The problem: Copy the stretch of the data below from the line that contains "Given: Toggle the" through the line that contains "click(x=96, y=311)", with every line unchanged and both of those lines included.

Provided entries:
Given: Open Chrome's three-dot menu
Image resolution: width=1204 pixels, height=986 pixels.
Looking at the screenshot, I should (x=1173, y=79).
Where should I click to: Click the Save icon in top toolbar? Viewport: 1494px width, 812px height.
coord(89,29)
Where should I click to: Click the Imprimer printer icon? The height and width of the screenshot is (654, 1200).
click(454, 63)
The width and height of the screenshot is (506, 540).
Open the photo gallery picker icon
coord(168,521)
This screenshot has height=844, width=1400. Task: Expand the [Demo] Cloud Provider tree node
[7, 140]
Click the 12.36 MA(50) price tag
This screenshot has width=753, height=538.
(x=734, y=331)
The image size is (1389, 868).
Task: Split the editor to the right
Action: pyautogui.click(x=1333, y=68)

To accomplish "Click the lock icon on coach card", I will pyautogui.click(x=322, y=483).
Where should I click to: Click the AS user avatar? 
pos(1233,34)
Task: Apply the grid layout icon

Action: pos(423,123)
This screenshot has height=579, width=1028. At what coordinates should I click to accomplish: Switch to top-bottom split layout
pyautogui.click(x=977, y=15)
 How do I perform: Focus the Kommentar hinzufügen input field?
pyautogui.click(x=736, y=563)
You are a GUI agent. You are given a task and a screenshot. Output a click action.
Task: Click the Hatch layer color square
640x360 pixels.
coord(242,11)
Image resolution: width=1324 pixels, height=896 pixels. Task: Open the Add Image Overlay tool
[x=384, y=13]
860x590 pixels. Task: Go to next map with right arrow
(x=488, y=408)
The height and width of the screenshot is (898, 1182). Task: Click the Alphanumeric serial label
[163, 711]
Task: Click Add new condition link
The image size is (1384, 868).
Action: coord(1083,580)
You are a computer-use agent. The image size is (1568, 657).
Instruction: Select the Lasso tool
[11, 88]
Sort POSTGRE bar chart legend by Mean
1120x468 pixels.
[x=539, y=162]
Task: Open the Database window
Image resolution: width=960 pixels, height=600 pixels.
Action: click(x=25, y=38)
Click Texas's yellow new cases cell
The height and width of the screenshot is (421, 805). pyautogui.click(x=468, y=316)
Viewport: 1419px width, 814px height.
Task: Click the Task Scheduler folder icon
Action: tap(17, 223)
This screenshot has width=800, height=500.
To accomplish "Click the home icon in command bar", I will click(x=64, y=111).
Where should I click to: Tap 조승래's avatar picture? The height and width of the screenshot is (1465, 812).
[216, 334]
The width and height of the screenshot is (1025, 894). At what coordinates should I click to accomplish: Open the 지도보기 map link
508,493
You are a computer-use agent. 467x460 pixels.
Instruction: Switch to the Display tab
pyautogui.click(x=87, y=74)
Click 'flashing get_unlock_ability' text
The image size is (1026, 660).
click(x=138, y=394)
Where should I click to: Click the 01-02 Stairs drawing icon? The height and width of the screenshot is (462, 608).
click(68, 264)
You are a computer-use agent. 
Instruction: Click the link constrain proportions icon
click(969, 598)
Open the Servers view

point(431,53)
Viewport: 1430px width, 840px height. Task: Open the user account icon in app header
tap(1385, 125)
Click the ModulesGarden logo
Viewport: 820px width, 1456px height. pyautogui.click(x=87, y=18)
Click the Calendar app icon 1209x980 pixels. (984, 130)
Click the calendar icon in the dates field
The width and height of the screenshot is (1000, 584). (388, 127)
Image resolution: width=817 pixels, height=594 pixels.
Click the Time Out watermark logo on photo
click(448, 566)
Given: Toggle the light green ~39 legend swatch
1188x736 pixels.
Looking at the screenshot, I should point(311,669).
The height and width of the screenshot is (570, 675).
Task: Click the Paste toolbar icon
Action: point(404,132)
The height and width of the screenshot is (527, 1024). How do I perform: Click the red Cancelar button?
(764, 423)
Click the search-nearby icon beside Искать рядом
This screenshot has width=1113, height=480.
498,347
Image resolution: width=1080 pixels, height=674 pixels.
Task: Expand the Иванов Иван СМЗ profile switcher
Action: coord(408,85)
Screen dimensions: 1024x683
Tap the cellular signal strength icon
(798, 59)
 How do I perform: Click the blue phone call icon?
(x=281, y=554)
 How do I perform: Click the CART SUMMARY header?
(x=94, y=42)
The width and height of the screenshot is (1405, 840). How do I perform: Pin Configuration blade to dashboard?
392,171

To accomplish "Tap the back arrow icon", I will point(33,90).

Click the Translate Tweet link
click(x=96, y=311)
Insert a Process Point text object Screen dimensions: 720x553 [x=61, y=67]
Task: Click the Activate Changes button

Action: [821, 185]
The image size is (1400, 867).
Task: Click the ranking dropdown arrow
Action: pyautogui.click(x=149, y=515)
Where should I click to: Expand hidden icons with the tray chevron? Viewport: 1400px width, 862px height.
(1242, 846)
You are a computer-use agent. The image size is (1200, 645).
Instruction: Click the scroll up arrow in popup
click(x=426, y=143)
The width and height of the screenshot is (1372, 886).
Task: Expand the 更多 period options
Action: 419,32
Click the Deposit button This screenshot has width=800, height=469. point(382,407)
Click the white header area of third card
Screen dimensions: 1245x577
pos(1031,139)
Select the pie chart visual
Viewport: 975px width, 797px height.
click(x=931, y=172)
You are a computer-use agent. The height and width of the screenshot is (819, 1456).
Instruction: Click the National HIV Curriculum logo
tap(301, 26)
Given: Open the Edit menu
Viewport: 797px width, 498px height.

Reply to the task:
Given: Toggle the light green ~39 legend swatch
1188x736 pixels.
Looking at the screenshot, I should point(311,669).
The height and width of the screenshot is (570, 675).
Task: Click the Paste toolbar icon
Action: point(404,132)
The height and width of the screenshot is (527, 1024). How do I perform: Click the red Cancelar button?
(764, 423)
Click the search-nearby icon beside Искать рядом
This screenshot has width=1113, height=480.
498,347
Image resolution: width=1080 pixels, height=674 pixels.
Task: Expand the Иванов Иван СМЗ profile switcher
Action: coord(408,85)
Screen dimensions: 1024x683
Tap the cellular signal strength icon
(798, 59)
 How do I perform: Click the blue phone call icon?
(x=281, y=554)
 How do I perform: Click the CART SUMMARY header?
(x=94, y=42)
The width and height of the screenshot is (1405, 840). How do I perform: Pin Configuration blade to dashboard?
392,171

To accomplish "Tap the back arrow icon", I will point(33,90).

Click the Translate Tweet link
click(x=96, y=311)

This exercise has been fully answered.